Post over there on MeFi about how The Yoof of Europe like Europe. Inevitably, the thread went on a US-centric de-rail which I attempted to re-focus on the idea(l) that the European Dream is rather wonderful.
When I came studenting to Ireland as a just-barely-adult in 1973, Ireland was a poor, backward, peripheral theocracy. I got me a partner, a son and an education and, along with Ruth and thousands of others, we spent the recession of the 80s in foreign [NL, US, UK]. When we came back in 1990, Ireland was in the process of _transfiguration_ lubricated by buckets of cash from Europe. From 1994-2000, I was the Irish node of a European quango [science, training, infrastructure] and collaborated with people from all over the continent. In that tiny corner, I was, and am, proud that Ireland was giving back as a nett contributor to the enterprise. My 30-something daughters and their friends are just fakkin' bri'nt: hard working, colour-blind, pluralist, adventurous, righteous, generous, kind. They were able to become their best selves because Europe gave us a leg up and showed us other ways of being human and alive.

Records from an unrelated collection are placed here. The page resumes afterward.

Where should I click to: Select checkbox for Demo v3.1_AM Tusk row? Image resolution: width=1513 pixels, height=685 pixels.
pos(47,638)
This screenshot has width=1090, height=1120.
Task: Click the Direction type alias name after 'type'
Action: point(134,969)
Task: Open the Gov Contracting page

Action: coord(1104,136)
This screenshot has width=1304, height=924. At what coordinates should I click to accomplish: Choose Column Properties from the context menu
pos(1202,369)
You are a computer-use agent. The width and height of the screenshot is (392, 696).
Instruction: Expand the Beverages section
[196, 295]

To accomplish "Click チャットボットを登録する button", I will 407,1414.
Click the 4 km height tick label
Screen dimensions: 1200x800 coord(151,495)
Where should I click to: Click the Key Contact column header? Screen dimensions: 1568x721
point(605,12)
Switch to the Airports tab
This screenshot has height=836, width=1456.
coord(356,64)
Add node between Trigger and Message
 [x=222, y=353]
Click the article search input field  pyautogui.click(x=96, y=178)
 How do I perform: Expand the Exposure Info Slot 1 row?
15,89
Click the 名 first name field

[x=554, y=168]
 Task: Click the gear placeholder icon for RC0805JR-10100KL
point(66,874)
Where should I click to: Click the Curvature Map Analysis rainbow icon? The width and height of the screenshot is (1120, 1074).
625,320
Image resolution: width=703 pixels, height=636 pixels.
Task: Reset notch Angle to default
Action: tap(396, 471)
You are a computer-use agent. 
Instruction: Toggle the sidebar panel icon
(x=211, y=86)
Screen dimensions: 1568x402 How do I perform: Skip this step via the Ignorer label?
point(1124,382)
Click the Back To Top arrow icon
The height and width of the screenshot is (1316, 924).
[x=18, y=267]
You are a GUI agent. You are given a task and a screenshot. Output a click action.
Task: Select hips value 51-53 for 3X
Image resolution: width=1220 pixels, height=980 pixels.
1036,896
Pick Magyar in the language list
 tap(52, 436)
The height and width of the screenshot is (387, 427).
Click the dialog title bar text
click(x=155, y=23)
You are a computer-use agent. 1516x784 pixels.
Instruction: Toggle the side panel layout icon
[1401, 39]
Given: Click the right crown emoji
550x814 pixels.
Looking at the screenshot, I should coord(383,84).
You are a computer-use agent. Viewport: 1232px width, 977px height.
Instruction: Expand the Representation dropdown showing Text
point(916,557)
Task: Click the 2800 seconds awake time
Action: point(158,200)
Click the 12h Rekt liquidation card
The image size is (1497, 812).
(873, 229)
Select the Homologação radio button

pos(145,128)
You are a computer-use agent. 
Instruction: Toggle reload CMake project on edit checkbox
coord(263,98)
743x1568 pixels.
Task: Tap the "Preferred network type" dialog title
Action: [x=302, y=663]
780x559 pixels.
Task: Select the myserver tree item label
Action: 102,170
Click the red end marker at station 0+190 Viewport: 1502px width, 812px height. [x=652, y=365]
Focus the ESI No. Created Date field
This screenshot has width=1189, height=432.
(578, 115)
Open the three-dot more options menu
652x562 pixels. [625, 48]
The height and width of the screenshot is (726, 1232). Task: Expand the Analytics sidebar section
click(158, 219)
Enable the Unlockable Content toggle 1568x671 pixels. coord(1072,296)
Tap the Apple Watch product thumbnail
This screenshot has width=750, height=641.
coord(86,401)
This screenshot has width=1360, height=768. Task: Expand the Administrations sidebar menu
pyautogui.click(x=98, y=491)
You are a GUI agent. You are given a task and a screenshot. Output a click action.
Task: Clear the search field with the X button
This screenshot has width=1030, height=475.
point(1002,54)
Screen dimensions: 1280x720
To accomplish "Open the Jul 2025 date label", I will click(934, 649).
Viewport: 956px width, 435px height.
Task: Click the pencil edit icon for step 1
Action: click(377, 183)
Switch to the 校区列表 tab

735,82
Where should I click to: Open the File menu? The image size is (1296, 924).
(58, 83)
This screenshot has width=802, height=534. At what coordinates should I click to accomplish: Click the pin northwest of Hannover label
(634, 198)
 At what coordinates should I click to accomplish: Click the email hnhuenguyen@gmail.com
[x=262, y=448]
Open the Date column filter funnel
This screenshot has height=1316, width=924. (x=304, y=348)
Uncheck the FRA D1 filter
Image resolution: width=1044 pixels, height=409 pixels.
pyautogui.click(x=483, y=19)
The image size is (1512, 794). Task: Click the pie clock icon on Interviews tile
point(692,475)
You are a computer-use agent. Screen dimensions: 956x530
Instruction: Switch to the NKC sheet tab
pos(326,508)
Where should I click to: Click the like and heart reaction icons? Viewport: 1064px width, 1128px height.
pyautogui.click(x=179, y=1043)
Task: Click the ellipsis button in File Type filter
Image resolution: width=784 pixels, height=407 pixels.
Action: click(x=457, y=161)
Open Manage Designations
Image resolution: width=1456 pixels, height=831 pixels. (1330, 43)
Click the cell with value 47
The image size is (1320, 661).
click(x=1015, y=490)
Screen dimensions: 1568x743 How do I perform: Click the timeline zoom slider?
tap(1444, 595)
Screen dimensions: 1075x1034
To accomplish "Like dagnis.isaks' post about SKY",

Knowing that defending Europe may require more than a lapel-pin and some rhetoric . . . the pike is in the thatch.
The next comment came from a Minnesotan explaining the pike is in the thatch for their EirIgnorant compatriots. I'll add that hereabouts a pike is used to pitch hay. The croppies [woot woot Heaney alert] of 1798 went rambling that Summer with pitchforks (or scythes) if they had them; otherwise long ash saplings with pointy ends.
Mais revenons nous à nos euro-moutons: being Director and Sole-Employee of INCBI allowed me to commission the creation of a manual for Bioinformatics 101 which I hawked round the island, the continent, and further. A significant part of 'My' EU quango's brief was to equilibrate upwards: bringing training and resources from the well-funded / capable to the under-privileged / need-to-know-some. I had short-term regular gigs spreading the word in Oslo and Helsinki in the final years of the 20thC. But I was also able to bring the late, great Jack Leunissen from Nijmegen to Dublin a tuthree times.
For three years, I was on the quango's Exec Committee, two years as Secretary and one year as Chair. I was better as Secretary [obsessive attn to infra-structural detail] than Chair. Indeed, the year I Chaired was also the year the money ran out and we/I massive failed to write a convincing argument for re-funding. Big red face, me. Ireland was out in the cold w.r.t. Binfo infra-structural support for 25 years until Aedín Culhane and others threw in our lot with Elixir.